Problem description »
Reproduce the entries below word for word, beginning with the line containing "Task: Select black" and continuing through the line containing "Action: [281, 456]".

Information shown »
((

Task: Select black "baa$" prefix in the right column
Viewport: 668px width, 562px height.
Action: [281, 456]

))
((

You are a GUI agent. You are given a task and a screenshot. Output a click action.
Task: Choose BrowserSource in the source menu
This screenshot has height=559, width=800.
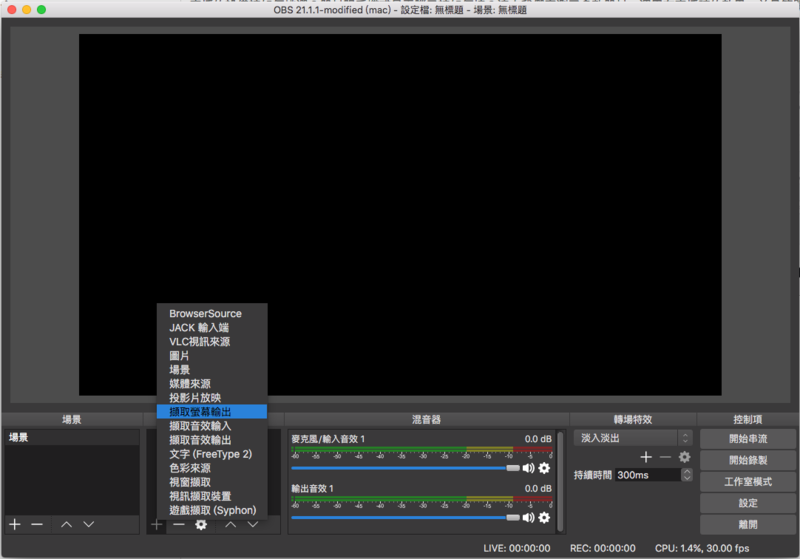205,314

))

Exercise response »
Task: Select black "baa$" prefix in the right column
Viewport: 668px width, 562px height.
Action: [281, 456]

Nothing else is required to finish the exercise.